Now, let's consider what object is this, on which foldLeft is being called. The first generator in this for-comprehension is m <- listOfMaps. We know that listOfMaps is a collection of type List[X], where X isn't really relevant here. The result of a for-comprehension on a List is always another List. The other generators aren't relevant.
So, you take this List, get all the key/values inside each Map which is a component of this List, and make a new List with all of that. That's why you are duplicating everything you have.
(in fact, it's even worse than that, because each generator creates a new collection; the collections created by the second generator are just the size of each element of listOfMaps though, and are immediately discarded after use)
The next question -- actually, the first one, but it was easier to invert the answer -- is how the use of projection helps.
When you call projection on a List, it returns new object, of type Stream (on Scala 2.7.x). At first you may think this will only make things worse, because you'll now have three copies of the List, instead of a single one. But a Stream is not pre-computed. It is lazily computed.
What that means is that the resulting object, the Stream, isn't a copy of the List, but, rather, a function that can be used to compute the Stream when required. Once computed, the result will be kept so that it doesn't need to be computed again.
Also, map, flatMap and filter of a Stream all return a new Stream, which means you can chain them all together without making a single copy of the List which created them. Since for-comprehensions with yield use these very functions, the use of Stream inside the prevent unnecessary copies of data.

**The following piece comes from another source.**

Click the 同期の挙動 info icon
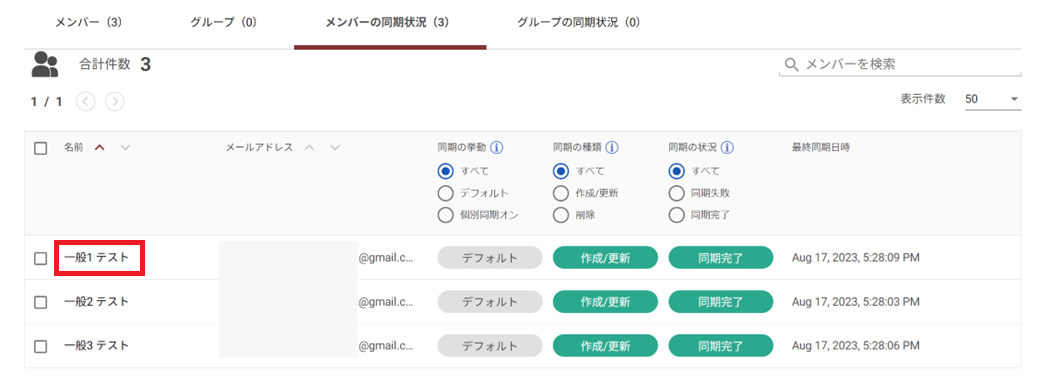This screenshot has width=1039, height=384. [x=496, y=148]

Now, suppose you wrote something like this:
val kvs = for (m <- listOfMaps.projection; kv <-m) yield kv
(Map[A,B]() /: kvs) { ... }
In this case you aren't gaining anything. After assigning the Stream to kvs, the data hasn't been copied yet. Once the second line is executed, though, kvs will have computed each of its elements, and, therefore, will hold a complete copy of the data.
Now consider the original form::
(Map[A,B]() /: (for (m <- listOfMaps.projection; kv <-m) yield kv))
In this case, the Stream is used at the same time it is computed. Let's briefly look at how foldLeft for a Stream is defined:
override final def foldLeft[B](z: B)(f: (B, A) => B): B = {
if (isEmpty) z
else tail.foldLeft(f(z, head))(f)
}
If the Stream is empty, just return the accumulator. Otherwise, compute a new accumulator (f(z, head)) and then pass it and the function to the tail of the Stream.
Once f(z, head) has executed, though, there will be no remaining reference to the head. Or, in other words, nothing anywhere in the program will be pointing to the head of the Stream, and that means the garbage collector can collect it, thus freeing memory.
The end result is that each element produced by the for-comprehension will exist just briefly, while you use it to compute the accumulator. And this is how you save keeping a copy of your whole data.
Finally, there is the question of why the third algorithm does not benefit from it. Well, the third algorithm does not use yield, so no copy of any data whatsoever is being made. In this case, using projection only adds an indirection layer.